(Stored data)
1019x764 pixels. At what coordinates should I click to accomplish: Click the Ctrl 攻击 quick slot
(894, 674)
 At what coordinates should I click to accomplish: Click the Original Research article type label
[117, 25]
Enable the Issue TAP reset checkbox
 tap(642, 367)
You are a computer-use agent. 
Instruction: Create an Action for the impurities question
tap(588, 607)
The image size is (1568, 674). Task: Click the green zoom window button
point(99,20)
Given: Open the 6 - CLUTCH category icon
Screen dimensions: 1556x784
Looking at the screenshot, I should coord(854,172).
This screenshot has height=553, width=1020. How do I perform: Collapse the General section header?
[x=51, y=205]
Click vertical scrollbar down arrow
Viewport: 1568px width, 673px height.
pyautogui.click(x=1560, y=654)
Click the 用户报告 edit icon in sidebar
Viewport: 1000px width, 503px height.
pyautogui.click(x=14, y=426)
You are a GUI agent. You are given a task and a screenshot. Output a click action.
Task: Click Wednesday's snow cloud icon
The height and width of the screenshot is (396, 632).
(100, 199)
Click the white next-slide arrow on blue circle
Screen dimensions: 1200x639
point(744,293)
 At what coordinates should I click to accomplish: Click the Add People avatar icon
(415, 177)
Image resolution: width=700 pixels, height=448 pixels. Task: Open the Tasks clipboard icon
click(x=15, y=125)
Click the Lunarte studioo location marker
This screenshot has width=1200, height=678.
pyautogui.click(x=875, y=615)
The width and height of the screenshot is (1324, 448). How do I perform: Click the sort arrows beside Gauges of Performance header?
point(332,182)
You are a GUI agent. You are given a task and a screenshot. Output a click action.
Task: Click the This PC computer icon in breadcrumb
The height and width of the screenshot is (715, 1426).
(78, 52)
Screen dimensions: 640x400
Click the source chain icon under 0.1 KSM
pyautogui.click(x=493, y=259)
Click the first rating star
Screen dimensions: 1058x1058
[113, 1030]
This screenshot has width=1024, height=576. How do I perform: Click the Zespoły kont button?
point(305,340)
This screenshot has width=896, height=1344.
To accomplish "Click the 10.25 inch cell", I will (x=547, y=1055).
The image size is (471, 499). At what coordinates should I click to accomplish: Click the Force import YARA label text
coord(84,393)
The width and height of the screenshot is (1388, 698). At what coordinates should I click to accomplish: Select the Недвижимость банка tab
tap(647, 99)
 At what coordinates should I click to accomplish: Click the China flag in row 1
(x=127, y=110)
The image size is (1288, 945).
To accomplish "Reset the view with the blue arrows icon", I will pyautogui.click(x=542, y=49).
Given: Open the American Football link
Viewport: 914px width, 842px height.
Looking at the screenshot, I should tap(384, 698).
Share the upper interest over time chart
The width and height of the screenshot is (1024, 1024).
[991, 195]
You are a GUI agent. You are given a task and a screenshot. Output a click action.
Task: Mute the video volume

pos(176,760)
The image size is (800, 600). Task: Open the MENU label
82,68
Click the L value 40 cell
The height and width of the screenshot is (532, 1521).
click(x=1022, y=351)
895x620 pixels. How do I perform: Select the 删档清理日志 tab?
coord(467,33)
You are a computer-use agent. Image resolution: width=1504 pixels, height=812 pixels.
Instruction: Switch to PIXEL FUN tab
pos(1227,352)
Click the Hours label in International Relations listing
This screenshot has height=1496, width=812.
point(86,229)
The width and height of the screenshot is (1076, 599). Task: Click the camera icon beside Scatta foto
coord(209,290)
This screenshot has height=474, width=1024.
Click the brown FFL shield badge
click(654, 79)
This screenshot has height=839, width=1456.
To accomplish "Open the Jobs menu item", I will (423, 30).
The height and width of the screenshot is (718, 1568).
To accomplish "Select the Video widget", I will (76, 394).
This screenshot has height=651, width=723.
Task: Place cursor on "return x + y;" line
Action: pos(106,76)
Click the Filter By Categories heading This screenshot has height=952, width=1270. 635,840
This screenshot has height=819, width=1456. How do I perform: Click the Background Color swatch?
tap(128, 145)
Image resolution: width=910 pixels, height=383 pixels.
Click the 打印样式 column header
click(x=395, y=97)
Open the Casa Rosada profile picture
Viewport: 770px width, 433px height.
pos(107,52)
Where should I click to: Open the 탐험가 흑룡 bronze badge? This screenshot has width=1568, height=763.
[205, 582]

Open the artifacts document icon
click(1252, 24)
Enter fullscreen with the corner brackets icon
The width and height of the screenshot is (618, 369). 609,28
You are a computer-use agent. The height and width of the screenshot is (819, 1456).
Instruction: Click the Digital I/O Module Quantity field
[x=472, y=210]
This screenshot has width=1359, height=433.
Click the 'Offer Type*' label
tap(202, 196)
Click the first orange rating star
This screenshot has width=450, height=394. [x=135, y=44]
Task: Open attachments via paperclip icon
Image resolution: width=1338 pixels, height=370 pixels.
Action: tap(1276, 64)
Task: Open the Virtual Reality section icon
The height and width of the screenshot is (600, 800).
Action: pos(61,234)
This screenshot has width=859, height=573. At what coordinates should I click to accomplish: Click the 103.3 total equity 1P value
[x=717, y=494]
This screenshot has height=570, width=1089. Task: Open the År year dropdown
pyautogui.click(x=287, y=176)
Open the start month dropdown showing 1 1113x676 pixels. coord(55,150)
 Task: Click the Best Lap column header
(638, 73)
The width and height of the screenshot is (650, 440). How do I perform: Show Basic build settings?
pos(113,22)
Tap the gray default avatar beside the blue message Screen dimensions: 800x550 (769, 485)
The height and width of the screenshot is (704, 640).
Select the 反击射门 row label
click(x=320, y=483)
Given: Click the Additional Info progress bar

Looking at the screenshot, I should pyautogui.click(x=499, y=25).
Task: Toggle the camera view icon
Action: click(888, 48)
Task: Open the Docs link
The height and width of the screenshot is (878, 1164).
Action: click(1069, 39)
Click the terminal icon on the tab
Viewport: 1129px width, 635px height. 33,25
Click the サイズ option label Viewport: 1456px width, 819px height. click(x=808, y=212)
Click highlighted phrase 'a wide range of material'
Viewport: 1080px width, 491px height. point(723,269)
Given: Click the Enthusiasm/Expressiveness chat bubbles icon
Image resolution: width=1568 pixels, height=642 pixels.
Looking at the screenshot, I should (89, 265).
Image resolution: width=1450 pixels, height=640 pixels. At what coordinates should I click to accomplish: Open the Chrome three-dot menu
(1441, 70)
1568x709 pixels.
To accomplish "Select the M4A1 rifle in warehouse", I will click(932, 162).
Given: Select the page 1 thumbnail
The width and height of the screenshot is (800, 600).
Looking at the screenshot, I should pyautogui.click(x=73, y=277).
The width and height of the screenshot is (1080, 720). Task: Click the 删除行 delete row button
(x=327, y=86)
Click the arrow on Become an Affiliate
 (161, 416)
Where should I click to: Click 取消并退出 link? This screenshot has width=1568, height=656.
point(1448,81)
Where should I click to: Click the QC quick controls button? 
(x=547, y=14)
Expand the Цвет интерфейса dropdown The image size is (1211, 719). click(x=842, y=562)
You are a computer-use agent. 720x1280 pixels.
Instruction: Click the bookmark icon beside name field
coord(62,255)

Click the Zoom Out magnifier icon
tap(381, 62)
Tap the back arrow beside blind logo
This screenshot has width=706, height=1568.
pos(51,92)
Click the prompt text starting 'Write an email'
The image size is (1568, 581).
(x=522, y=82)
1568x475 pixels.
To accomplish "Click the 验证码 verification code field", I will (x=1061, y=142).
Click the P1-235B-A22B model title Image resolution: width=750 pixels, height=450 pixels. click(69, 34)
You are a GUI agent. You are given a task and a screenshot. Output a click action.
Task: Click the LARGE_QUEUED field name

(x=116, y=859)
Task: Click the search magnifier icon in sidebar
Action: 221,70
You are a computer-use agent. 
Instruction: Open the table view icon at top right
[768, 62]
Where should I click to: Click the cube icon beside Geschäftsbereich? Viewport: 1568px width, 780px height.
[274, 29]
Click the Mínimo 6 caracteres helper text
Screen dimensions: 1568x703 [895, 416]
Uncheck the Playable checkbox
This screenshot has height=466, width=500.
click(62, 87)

*EXERCISE PROMPT*: What are the lines, exactly as written above, from the line with "Click the Hours" to the line with "This screenshot has height=839, width=1456.", both included? Output only those.

*SOLUTION TO THIS TASK*:
Click the Hours label in International Relations listing
This screenshot has height=1496, width=812.
point(86,229)
The width and height of the screenshot is (1076, 599). Task: Click the camera icon beside Scatta foto
coord(209,290)
This screenshot has height=474, width=1024.
Click the brown FFL shield badge
click(654, 79)
This screenshot has height=839, width=1456.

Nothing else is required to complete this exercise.